Israel's Supreme Court has delivered a landmark ruling, reviving a controversy as old as the Jewish state and as divisive for Jews as the Reformation was for Christians.

By a majority of 7-4, the court ruled yesterday that gentiles who studied for conversion to Judaism in non-Orthodox Israeli training courses, completing the process abroad, had an automatic right to come back and obtain instant Israeli citizenship under the Law of Return.

The verdict is being seen by many as a significant step towards recognising the right of Reform and Conservative rabbis to carry out non-Orthodox conversions in Israel itself. In effect, it redefines who is a Jew in Israeli civil law and threatens the iron control of the Orthodox establishment in Israel over Jewish marriage, divorce, conversion and burial.
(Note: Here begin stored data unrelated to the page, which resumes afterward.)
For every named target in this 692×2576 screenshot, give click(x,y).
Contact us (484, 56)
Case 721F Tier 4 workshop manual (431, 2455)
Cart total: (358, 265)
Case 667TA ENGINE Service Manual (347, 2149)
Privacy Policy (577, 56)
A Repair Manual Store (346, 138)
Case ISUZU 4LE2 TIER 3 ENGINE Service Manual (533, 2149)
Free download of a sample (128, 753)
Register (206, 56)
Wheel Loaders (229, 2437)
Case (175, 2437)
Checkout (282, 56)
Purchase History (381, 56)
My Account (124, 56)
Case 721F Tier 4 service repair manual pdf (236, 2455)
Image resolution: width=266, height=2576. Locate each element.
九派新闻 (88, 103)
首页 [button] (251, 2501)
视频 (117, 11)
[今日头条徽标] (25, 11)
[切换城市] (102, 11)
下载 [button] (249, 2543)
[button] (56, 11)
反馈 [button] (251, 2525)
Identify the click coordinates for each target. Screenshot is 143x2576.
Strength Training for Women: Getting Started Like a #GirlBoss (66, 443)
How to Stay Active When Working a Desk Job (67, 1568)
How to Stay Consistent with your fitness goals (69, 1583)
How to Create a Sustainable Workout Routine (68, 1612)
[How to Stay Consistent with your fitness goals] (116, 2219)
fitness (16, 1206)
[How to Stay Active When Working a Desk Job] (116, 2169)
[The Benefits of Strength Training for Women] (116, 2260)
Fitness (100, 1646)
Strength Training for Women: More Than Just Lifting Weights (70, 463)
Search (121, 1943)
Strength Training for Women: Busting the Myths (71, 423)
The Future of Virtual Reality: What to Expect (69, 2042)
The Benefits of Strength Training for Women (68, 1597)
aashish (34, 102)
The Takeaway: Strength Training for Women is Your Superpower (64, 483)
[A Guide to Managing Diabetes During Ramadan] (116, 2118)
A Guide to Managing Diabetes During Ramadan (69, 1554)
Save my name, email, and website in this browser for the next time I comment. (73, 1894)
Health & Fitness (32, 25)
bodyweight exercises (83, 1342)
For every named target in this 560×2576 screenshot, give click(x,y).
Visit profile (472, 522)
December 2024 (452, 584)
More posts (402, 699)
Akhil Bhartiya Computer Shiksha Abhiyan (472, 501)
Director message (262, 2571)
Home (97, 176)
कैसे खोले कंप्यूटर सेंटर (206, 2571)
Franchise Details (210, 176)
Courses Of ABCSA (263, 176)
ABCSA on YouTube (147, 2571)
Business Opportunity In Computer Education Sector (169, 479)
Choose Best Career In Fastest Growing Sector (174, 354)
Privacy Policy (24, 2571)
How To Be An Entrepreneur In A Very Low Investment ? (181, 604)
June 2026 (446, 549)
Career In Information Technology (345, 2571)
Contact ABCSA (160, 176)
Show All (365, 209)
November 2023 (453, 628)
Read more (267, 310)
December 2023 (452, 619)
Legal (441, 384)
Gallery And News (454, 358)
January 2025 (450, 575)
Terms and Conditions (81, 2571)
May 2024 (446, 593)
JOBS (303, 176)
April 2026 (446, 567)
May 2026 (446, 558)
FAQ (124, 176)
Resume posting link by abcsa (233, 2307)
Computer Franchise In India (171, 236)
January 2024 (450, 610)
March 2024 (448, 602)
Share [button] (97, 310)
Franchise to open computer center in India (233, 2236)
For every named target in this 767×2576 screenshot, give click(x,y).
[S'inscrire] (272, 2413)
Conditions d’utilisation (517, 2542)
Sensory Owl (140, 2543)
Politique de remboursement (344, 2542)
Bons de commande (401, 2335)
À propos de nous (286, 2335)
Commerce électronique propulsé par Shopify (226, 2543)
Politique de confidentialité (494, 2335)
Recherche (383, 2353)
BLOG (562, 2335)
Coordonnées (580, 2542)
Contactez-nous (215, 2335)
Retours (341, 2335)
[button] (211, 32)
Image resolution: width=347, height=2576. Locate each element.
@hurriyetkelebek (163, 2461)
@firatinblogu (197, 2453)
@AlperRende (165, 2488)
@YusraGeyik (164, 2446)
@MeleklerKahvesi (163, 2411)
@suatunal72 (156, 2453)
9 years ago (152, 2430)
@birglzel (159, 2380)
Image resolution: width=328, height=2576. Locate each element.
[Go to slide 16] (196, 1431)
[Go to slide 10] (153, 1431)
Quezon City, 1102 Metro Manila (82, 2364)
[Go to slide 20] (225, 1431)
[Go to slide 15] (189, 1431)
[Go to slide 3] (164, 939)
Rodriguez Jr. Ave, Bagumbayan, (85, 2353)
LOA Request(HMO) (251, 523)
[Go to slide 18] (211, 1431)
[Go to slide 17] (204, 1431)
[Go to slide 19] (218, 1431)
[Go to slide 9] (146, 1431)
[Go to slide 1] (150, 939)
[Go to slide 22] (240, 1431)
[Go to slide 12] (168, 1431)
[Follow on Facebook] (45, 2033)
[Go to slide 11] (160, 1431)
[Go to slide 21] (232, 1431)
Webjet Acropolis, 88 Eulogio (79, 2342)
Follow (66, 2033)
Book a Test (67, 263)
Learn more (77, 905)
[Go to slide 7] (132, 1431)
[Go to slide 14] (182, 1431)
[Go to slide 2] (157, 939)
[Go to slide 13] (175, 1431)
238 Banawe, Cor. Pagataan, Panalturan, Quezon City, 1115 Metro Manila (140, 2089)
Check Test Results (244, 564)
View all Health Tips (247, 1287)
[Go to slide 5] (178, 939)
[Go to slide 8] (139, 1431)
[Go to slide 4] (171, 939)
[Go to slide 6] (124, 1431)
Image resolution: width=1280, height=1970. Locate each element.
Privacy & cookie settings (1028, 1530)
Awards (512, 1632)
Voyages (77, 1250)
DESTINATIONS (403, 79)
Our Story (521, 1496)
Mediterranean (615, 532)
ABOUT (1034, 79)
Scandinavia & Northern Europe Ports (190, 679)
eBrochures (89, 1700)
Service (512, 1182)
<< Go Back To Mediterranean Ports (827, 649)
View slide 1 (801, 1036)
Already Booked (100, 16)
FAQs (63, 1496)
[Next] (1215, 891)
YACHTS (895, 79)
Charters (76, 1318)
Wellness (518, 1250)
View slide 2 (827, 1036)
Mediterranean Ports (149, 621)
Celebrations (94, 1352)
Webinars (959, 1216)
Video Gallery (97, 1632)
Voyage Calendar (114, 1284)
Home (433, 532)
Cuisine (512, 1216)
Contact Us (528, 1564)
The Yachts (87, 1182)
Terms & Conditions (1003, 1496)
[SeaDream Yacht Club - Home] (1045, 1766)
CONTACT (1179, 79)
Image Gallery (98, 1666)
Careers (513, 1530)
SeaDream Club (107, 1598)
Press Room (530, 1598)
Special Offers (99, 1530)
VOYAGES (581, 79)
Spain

Would-be converts based in Israel wishing to train for conversion in the liberal streams of the Jewish tradition are currently unable to complete the process in the country, as a result of pressure from the Orthodox Jewish establishment. As a result many go abroad to convert, but up until now have been denied the privileges accorded to Orthodox Jewish converts.

Ophir Pines-Paz, the Israeli Interior Minister, said that the ruling would be applied "in the clearest manner". It provided solutions, he added, for a great many people "who are living among us today and are forced to go through a very difficult, frustrating and exhausting procedure."

Orthodox leaders were furious at the court decision. The Sephardi Chief Rabbi, Shlomo Amar, said: "There aren't two movements or three movements in Judaism. There is only one Judaism. Whoever doesn't go through an Orthodox conversion is not a Jew."

His Ashkenazi opposite number, Yonah Metzger, warned that the ruling would "split the nation in two". The Law of Return, adopted in 1950 and still resented by Palestinians, asserts that "every Jew has the right to immigrate to the country". David Ben-Gurion, the founding father, explained: "It is not the state which grants the right to settle in the state to the Jew abroad. This right is ingrained in him insofar as he is a Jew."

The first breach in the Orthodox monopoly came in 1989, when the Supreme Court held that non-Orthodox proselytes converted in their own countries counted as Jews for immigration and citizenship purposes. The Reform and Conservative movements represent a majority of American Jews and a growing minority in Britain, though they remain marginal in Israel. They offer a less stringent entry ticket to Judaism.

Justina Castro, a Peruvian housemaid who has lived with an Israeli common-law husband for 10 years, will be one of the first to benefit from the ruling. She told The Independent she was "satisfied and delighted". She has worked for 22 years for Dalia Rabin, daughter of the assassinated prime minister, Yitzhak Rabin. The Interior Ministry has renewed her visa every six months. She lives with Yosef Ben-Moshe, 53, in Herzliya, north of Tel Aviv. She took a 12-month Reform study course in Tel Aviv, then converted in Argentina. "I love Judaism," she said. "I wanted to be Jewish and I want to be Israeli."